### [Excerpted passage]
□ □ □ □ □

- On July 28, 2017
Indoor Air Quality
Poor indoor air quality can lead to the number of people who suffer from asthma to increase by up to 80% over the next 35 years if the current regulations and not changed.
A report released in September ‘The Future of Indoor Air Quality in UK Homes’ by Professor Hazim Awbi on behalf of Beama also warns that Volatile Organic Compounds (VOC’s) may rise 60% above what the World Health Organisation (WHO) recommended limits for any given 24 hour period.
Most individuals spend 90% of their time indoors and therefore exposed to the indoor environment. Contaminants within the indoor environment are more than 1000 times more likely to be inhaled than outdoor air, and can be 10 times more polluted than outside air.
In 2004, a study showed that around 15% of people have asthma, and the UK has the highest prevalence of asthma in the world (Howiesons, 2005).
Existing building regulations enforce improved air-tightness on all new homes, however building regulations have not taken into consideration the adverse impact of improved air-tightness and increased energy efficiency on indoor air quality and the health of occupants.
The UK Government Energy Targets
The UK government is committed to an 80% reduction in carbon emissions by 2050. 46% of present UK consumption is in existing buildings and of this 30% in domestic dwellings and 16% in non-domestic buildings.
The report also details that in order to meet emission targets would likely to impact on indoor pollution levels up to 2050 if there is no additional intervention over and above the current requirements. Further reducing the natural ventilation within buildings, however additional measures need to be implemented to avoid problems with poor air changes within properties.

□ □ □ □ □

### [Recorded information]
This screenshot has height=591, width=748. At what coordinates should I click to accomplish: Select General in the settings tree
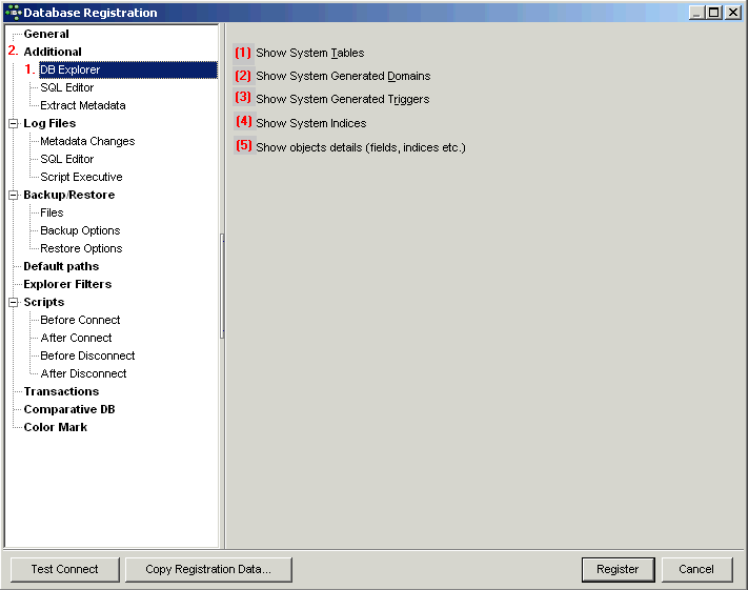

□ □ □ □ □

### [Required tasks]
[a] According to the indoor air quality article, what percentage of their time do most individuals spend indoors?
[b] Proceed with the indoor air quality article, starting after its last sentence.
The listing is separate from the indoor air quality article.

### [Answers to the tasks]
[a] 90%

[b]
Inadequate ventilation within modern energy efficient homes and offices is also associated with a higher airborne infectious disease transmission as well as the accumulation of indoor pollutants and dampness which are factors in the development of allergies and asthma.
Most homes and places of work without adequate provision of mechanical or natural ventilation systems in place can mean the air changes can fall below the minimum recommended 0.5 air changes per hour (ac/H) necessary to avoid condensation.
The link between poor indoor air and health is well documented, with links to a range of health problems including asthma & allergy symptoms, lung cancer, chronic obstruction pulmonary disease, airborne respiratory infections and cardiovascular disease.
High levels of carbon dioxide in offices and classrooms could can effect concentration and may be the reason so many doze off in meetings. Typical outdoor concentrations of CO² are around 380 parts per million (ppm), indoor concentrations can easily reach several thousand ppm where no ventilation system or poor ventilation systems are in place.
There is a link between high levels of carbon dioxide present in classrooms and offices and a decline in work performance and concertation.
- New build and existing properties would benefit from improved mechanical ventilation systems which may comprise of air handling & extract ventilation.
- Heat recovery units which operate by recovery the heat from the exhaust air and transferring the heat energy to the fresh supply air. Heat recovery or HRV’s can recover up to 85% of the heat from the extract air stream.
- Maintenance of such air handling unit and heat recovery units can often be overlooked or simply forgotten about, as mostly these are installed within roof voids or out of sight.
- Most units incorporate synthetic panel filters and bag filters which should be replaced frequently depending on the application of the system, but usually every 6 months for general office areas.
- Productivity can also be adversely affected by a lack or air changes within offices where excess CO² is allowed to accumulate.
- Best compromise between good indoor air quality and optimal utilisation of energy efficiency
The air we breathe is critical to our health, comfort and productivity.